My mother passed away of idiopathic pulmonary fibrosis a few days ago. She had it for a few years, but was misdiagnosed. If only I had gotten involved in her care sooner, maybe I could have helped.
She was told her rheumatoid arthritis had spread to her thorax and ribs, deforming the bone, and was causing it to press against her lungs. She wasn't able to get a good, deep breath. She was put on oxygen. I never thought anything more about it. It caught up with her all of a sudden. She could not get out and go to church, or anywhere. She did not have the lung capacity. She could barely make it to the bathroom and back. I took her to the ER a couple of times throughout. She was given a shot of Lasix for fluid on her lungs. Not long after, she was admitted for two weeks in the hospital because she could not move an inch. She could not breathe.
She got better in the hospital. Things looked hopeful. She was sent to rehabilitation where things were promising the first week. I was so relieved. However, the second week didn't go so well. Her recovery time got longer and longer after exercise, as she struggled to get her oxygen back up to a healthy level. She was admitted back into the hospital. She was told she was going to die, and hospice was suggested. After discharge, she didn't even make it a week.

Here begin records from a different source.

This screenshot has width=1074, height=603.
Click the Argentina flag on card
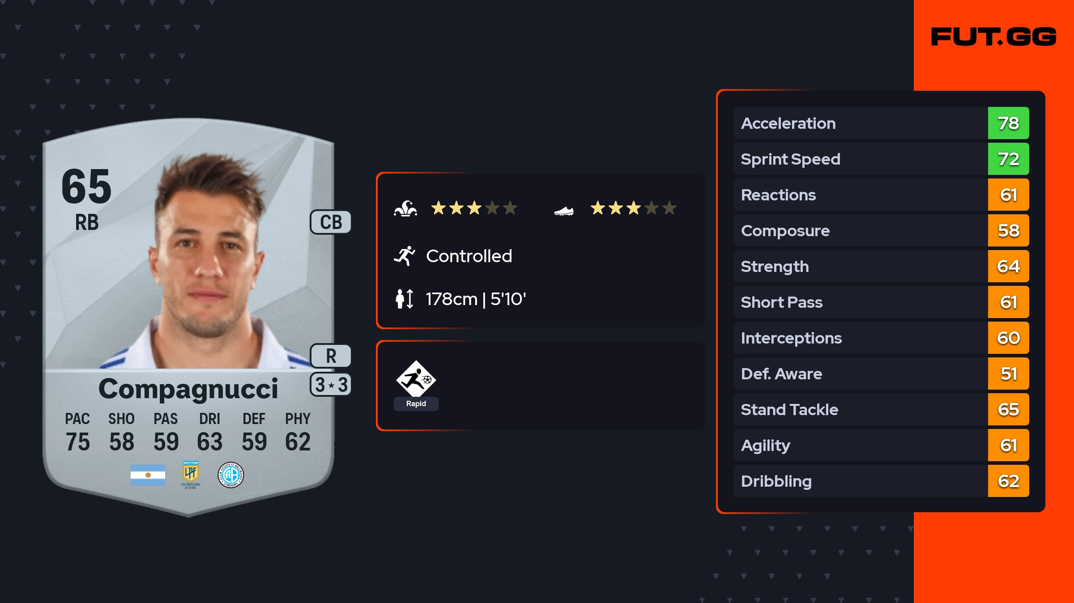coord(148,475)
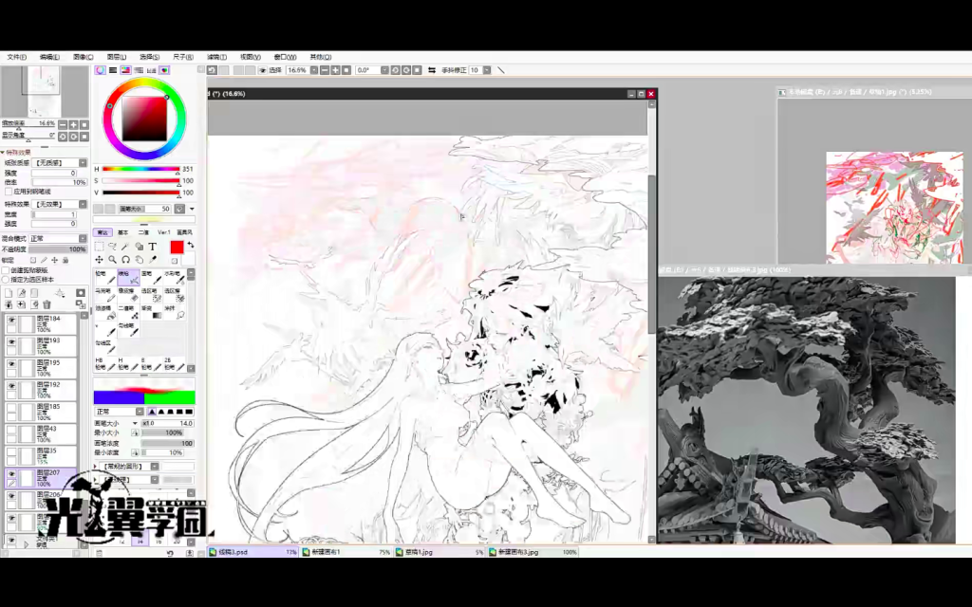
Task: Show the color wheel panel icon
Action: [100, 70]
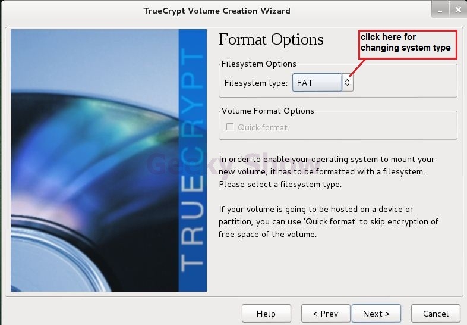Click the red 'click here for' annotation box

[x=408, y=44]
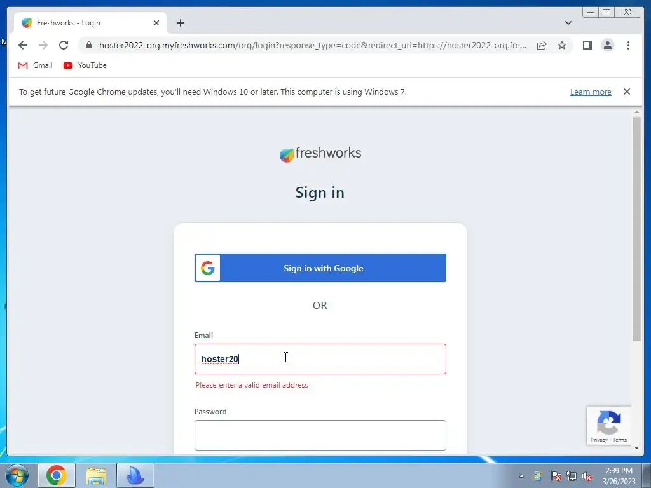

I watched her die a horrible death. Not that COPD and asthma aren't important illnesses, I have asthma, but there are medications that can reduce the inflammation and improve symptoms. With pulmonary fibrosis, there is nothing you can take for scaring, hardening of the lungs. I see where you can take medication to stop progression, but not reverse. I want to step in and be an advocate for this illness. I want to help other people. Maybe I can save a life.